One program that is currently working to integrate arts into classrooms from Pre-K to 12th grade is the Center for Arts and Education at West Liberty University. The center is a collaborative effort between the Appalachian Education Initiative and WLU’s College of Education and College of Arts and Communication.
The efforts of the center coincide with programs within Wheeling, such as the Arts and Cultural Commission, which is a committee that works to offer a profusion of arts and cultural activities to the local community just as larger cities are able to do.
West Liberty students have already worked with the commission to decorate one of the bridges that leads into downtown Wheeling in an attempt to make the city aesthetically pleasing for residents and visitors.
McKenzie explained that the arts, education, and economic development go hand-in-hand. He explained that a community that implements the arts is a vibrant community that attracts students to stay within the area.
“The Center for Arts and Education serves as an advocate for other schools that are considering ways to further implement the arts into the educational world,” he said. “The efforts of the center could lead to a collaboration among local higher education schools.”
The center has raised $1 million in funds from a combination of private partnerships and donors. The funds will be applied to programs aimed at expanding curriculum development and fostering economic development through the center’s efforts.

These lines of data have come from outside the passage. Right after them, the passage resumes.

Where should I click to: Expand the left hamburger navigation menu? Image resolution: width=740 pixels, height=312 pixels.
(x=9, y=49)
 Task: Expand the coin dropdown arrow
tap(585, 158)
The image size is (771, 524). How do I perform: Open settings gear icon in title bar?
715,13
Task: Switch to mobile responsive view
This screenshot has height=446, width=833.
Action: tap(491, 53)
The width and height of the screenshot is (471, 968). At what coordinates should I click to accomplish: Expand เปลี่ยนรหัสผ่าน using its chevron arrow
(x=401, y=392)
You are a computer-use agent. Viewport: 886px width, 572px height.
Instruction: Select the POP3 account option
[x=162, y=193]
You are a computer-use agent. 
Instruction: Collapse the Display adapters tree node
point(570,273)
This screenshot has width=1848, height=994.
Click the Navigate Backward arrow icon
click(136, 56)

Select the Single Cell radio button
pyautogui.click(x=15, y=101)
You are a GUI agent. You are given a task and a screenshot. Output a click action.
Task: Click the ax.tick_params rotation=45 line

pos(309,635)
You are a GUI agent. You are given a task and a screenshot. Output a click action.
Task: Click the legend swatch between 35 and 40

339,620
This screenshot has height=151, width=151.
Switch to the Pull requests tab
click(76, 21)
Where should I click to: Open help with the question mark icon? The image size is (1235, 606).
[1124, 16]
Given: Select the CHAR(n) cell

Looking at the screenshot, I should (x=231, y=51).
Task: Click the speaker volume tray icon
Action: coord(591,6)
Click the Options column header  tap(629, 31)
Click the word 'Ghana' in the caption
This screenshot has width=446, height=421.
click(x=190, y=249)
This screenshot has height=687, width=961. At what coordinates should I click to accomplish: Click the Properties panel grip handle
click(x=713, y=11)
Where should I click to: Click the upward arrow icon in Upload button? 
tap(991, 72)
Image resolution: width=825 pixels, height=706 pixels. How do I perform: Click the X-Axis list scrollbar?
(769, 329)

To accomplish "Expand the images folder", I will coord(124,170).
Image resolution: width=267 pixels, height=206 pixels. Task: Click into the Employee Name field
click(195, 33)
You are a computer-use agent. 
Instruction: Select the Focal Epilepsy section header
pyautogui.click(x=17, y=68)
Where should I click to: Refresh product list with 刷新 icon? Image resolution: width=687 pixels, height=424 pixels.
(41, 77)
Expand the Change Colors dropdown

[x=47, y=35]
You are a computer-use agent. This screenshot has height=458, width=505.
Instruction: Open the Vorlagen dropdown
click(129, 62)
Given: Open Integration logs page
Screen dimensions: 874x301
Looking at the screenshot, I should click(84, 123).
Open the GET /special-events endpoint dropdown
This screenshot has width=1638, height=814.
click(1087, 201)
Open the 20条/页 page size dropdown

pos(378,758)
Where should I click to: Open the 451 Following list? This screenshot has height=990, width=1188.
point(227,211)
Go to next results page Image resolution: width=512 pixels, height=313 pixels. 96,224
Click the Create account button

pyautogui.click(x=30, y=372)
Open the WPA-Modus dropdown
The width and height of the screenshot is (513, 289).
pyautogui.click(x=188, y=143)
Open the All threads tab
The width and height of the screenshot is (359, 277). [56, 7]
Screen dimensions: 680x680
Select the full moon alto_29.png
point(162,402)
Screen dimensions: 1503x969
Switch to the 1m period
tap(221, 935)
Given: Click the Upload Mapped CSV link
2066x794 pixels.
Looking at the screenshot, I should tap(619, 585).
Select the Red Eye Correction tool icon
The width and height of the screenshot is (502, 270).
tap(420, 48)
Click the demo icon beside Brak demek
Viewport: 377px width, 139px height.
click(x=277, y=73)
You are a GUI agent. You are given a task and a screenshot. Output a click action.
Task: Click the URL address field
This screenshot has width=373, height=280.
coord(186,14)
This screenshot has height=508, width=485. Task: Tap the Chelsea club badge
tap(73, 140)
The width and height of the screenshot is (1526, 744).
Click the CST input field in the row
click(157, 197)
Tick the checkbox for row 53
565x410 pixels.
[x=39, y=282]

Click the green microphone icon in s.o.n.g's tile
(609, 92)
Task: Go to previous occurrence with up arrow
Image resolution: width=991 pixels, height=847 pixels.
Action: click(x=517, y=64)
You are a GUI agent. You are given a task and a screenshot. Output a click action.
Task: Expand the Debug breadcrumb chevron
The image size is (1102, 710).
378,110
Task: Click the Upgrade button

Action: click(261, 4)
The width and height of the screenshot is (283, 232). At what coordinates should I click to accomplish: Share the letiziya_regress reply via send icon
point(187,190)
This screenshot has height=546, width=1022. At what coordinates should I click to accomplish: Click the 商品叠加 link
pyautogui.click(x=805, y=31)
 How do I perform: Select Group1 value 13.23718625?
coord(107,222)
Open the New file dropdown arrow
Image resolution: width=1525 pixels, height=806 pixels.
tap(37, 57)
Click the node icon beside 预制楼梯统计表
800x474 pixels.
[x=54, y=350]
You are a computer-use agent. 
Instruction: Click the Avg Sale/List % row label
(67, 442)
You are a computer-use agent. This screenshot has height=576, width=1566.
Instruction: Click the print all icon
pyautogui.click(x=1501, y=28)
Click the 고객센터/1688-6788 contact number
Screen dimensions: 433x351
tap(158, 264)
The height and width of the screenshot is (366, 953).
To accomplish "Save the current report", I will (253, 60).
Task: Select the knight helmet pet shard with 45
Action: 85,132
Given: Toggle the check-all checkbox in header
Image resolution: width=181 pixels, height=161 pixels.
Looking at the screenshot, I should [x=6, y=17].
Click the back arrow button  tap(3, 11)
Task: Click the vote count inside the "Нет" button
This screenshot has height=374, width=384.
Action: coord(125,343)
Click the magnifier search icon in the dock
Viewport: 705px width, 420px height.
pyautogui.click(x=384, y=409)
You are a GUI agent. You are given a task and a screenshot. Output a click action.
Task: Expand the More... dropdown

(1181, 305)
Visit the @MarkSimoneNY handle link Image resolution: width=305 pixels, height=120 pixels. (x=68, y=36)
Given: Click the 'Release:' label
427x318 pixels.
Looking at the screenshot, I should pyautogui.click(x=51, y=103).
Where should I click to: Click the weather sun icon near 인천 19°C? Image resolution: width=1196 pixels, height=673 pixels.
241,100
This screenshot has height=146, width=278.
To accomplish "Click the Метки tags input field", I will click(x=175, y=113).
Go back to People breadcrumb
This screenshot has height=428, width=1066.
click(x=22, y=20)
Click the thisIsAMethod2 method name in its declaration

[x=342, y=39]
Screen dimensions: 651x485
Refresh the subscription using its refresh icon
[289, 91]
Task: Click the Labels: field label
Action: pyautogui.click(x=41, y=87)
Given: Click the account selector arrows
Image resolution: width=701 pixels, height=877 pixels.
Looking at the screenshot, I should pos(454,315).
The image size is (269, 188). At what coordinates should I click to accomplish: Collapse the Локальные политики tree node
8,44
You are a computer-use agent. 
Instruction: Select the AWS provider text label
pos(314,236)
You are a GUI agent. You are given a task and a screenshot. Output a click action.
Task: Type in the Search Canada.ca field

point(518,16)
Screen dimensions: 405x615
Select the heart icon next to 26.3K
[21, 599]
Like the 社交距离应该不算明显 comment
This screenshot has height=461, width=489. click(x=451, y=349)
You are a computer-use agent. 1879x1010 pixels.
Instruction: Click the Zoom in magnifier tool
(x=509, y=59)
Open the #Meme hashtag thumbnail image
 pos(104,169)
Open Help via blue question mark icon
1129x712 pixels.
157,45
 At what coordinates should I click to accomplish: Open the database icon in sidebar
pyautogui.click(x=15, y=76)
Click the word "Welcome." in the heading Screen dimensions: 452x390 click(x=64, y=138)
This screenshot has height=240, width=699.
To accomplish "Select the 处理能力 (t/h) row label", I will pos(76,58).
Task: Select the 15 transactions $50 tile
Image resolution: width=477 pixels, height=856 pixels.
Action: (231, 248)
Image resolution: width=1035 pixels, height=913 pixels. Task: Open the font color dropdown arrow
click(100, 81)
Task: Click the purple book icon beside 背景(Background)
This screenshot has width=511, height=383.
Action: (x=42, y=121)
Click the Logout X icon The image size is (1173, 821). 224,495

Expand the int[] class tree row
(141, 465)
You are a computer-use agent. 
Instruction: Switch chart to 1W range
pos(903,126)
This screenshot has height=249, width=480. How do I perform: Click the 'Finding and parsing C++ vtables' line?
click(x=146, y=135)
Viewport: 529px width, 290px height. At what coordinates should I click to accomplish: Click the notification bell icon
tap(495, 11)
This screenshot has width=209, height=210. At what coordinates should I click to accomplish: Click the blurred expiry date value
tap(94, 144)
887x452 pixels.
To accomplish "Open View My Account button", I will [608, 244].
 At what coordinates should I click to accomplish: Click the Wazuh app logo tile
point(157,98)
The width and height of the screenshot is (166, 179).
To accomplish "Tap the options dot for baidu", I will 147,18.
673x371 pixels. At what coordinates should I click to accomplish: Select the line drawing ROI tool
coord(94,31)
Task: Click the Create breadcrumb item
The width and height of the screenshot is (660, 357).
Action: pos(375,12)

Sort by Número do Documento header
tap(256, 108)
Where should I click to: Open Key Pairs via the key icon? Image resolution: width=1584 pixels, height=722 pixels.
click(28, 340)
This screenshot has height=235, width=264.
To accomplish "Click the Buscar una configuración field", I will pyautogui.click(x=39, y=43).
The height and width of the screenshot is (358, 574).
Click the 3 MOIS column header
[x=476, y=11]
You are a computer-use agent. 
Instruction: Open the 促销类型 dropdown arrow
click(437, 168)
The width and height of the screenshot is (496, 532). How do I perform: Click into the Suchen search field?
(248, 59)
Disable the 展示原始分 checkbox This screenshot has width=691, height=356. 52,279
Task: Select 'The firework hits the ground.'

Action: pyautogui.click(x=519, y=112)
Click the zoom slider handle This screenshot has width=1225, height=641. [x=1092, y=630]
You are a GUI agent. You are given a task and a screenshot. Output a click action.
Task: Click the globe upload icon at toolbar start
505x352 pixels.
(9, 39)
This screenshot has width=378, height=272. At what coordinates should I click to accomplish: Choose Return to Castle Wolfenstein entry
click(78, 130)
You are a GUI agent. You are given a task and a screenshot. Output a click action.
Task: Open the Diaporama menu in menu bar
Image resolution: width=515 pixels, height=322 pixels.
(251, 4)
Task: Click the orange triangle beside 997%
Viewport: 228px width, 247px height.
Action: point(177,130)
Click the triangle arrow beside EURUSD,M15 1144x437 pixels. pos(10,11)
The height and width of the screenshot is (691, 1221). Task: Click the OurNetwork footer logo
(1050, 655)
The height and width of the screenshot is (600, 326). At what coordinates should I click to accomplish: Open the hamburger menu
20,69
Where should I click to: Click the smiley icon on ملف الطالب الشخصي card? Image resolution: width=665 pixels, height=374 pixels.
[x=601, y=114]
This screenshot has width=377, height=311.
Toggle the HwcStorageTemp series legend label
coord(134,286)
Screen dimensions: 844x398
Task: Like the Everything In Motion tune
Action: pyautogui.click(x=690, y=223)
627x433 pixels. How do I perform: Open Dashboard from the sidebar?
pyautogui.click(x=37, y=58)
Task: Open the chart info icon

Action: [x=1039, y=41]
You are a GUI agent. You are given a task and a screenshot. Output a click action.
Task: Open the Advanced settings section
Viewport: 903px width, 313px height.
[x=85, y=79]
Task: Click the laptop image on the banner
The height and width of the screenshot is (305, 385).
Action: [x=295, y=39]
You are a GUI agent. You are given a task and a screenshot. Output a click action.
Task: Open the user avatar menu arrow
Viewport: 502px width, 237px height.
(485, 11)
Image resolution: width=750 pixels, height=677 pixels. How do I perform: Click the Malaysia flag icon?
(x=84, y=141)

Lou Karas, director of the Center for Arts and Education, explained, “Our goal is to build and maximize the Center for Arts and Education’s public-private partnerships not only to expand upon curriculum offered at WLU by integrating the arts in all classrooms, but to also expand students’ exposure to the strategic, private-sector partnerships we have built.”
This coincides with McKenzie’s thoughts on the correlations among the arts, education, and the economy.
“The arts are a key component to economic development. Through the Arts and Cultural Commission as well as organizations like the Stifel Center and the Oglebay Institute, the community can be educated about the arts as well as take advantage of programs that utilize the arts as part of a strategic focus for growth.”